Robohand is low-cost, mechanical hand that can be fabricated with a MakerBot 3D printer.
For patients who suffer traumatic injury resulting in the loss of a limb, or for children born with conditions such as Amniotic band syndrome (which often results in children being born without one or more fingers), a new prosthetic limb has the potential to quite literally change their day-to-day lives. However, current prosthetic technology is highly complicated and expensive, and can cost up to $10,000 for a basic prosthetic finger. Imagine if instead of having to rely on complex and costly products and equipment, we could simply print out a full prosthetic device from the convenience of home.
Robohand is a mechanical 3D-printed hand that can be created using a MakerBot 3D printer. Richard Van As, a South Africa-based woodworker, originally conceived the idea in 2011 after losing four of his fingers in an accident. Van As soon began collaborating with Seattle-based prop designer Ivan Owen to create a design for inexpensive prosthetics that could work as effectively as real hands and fingers. Based on the duo’s concept, MakerBot donated a Replicator 2 Desktop 3D printer to each of the team,which sped up the process of creating working prototypes, while at the same time lowering production costs.
All told, the Robohand parts fabricated using the MakerBot 3D Printer add up to only $2.50 USD in material costs, with the total cost of a working prosthetic including unprintable materials coming in around $150. In addition to the significant savings, Van As realized how quickly this process enabled him to refine his designs based on the specific needs of individuals. After posting his own story, he received emails and Facebook messages from parents whose children had Amniotic band syndrome and wanted to explore the potential of the 3D printed designs. This technology is especially impactful for children given their high growth rates, which can require multiple protheses as they age.
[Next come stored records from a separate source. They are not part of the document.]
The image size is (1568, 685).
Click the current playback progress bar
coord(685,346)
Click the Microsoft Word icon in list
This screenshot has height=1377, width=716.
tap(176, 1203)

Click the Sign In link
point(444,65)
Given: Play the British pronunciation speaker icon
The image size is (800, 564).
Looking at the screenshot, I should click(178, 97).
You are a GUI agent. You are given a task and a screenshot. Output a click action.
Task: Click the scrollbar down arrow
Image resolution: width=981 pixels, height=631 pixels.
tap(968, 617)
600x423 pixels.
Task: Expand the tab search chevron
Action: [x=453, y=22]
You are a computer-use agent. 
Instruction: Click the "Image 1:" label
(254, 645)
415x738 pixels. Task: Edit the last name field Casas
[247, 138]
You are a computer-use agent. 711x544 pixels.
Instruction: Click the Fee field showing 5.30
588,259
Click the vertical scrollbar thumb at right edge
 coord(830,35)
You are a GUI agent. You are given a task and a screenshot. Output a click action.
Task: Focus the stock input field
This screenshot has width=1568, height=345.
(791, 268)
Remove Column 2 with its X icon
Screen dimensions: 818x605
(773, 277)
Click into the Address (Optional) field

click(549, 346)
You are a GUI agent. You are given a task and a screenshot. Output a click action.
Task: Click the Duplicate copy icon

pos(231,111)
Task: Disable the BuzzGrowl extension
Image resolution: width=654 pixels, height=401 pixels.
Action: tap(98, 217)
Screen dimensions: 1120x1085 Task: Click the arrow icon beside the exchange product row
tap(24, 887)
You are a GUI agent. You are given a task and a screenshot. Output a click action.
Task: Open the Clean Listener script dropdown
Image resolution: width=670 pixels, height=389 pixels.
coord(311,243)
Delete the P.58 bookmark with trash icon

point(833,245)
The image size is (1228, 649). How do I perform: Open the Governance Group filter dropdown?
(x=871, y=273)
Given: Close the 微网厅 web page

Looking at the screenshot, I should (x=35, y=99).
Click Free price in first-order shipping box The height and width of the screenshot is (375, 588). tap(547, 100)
As a result of these conversations over social media, at least three children have been fitted for and received their new hands.
The project is entirely open source, which means that anyone with access to a 3D printer can download the design files for free and create their own Robohand. While this project is still being refined, 3D printed devices have vast potential for internal and external health. By increasing access and greatly reducing the cost of production, these devices will allow patients who struggle from lack of access to a prosthetic limb or other enabling technology the potential to live a normal and more productive life.